Publié il y a 7 ans - Mise à jour le 31.03.2017 - veronique-palomar - 5 min  - vu 475 fois

NÎMES, "Nous sommes les 94 !", la culture gardoise mobilisée

Unique et historique, des qualificatifs qui reviennent concernant la création des 94 et leur appel au Département. Photo V.P

Nous sommes les 94 ! Réunis ce matin au Café Olive à Nîmes, ce nouveau collectif rassemble des acteurs culturels de tout le Gard, toutes formes d'arts confondues, de la plus petite à la plus grosse structure. Il a fait part à la presse locale, déplacée elle aussi au grand complet, de ses inquiétudes, des enjeux de la culture et de la stratégie mise en œuvre pour éviter un désastre annoncé. Une réflexion et un travail collectif, qui nous alerte aussi sur l'importance, philosophe et politique bien sûr, mais aussi économique (et c'est nouveau), de l'impact de la culture dans notre département. 
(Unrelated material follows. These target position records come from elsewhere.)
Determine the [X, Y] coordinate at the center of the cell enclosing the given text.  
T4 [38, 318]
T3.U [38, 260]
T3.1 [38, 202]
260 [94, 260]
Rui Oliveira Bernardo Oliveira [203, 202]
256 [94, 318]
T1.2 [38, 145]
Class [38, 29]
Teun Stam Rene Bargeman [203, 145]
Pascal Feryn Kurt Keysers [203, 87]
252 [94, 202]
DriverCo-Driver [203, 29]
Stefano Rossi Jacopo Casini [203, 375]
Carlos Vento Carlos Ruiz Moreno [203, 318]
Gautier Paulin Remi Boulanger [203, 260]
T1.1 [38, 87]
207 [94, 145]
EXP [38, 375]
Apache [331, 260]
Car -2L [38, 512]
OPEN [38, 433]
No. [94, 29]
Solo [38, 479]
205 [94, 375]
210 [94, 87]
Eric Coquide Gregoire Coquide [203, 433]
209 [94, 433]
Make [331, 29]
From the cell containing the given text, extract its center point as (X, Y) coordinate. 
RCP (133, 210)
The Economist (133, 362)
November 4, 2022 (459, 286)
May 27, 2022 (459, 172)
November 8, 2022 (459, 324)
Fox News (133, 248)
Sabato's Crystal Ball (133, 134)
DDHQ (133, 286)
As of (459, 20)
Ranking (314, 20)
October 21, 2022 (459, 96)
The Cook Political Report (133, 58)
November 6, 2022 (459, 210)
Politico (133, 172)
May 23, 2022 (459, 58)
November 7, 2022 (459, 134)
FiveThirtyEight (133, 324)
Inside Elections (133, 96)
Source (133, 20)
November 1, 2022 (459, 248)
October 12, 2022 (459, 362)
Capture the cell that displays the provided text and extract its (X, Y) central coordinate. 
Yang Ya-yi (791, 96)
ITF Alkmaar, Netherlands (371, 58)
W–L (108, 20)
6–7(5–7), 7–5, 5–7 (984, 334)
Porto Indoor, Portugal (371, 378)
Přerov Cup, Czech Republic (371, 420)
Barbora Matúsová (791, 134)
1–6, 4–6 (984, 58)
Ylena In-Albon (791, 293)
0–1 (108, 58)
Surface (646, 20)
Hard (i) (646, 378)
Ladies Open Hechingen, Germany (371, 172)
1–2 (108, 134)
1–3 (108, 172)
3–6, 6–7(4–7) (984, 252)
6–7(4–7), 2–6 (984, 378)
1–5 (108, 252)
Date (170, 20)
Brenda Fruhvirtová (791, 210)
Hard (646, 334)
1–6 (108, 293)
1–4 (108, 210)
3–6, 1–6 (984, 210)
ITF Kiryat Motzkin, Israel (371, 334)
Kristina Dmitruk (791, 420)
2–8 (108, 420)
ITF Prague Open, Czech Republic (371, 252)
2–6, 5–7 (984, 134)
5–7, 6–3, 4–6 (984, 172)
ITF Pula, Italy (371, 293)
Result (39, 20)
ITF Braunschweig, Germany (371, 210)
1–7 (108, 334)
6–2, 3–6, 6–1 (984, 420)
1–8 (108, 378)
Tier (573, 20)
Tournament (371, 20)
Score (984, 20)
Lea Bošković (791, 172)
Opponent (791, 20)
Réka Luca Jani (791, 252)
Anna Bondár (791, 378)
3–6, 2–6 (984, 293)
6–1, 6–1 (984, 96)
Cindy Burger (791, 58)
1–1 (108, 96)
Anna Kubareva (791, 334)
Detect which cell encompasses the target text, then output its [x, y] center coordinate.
Michel Lafont, directeur artistique du Ratatouille Théâtre d'Uzès prend la parole devant un public composé de journalistes concentrés et d'acteurs culturels gardois inquiets : "Notre rassemblement en collectif est inédit et historique ! L’année dernière nous étions 70 structures à essayer d’alerter l’institution, la presse et le public. Cette année nous sommes les « 94 » ! Notre rassemblement est inédit car il a fédéré autour d’une même crainte et de mêmes revendications des structures de toutes tailles et de toutes les pratiques artistiques et culturelles de ce département. Notre rassemblement est historique car des montagnes cévenoles aux plages de la méditerranée nous n’avions jamais vu cela !"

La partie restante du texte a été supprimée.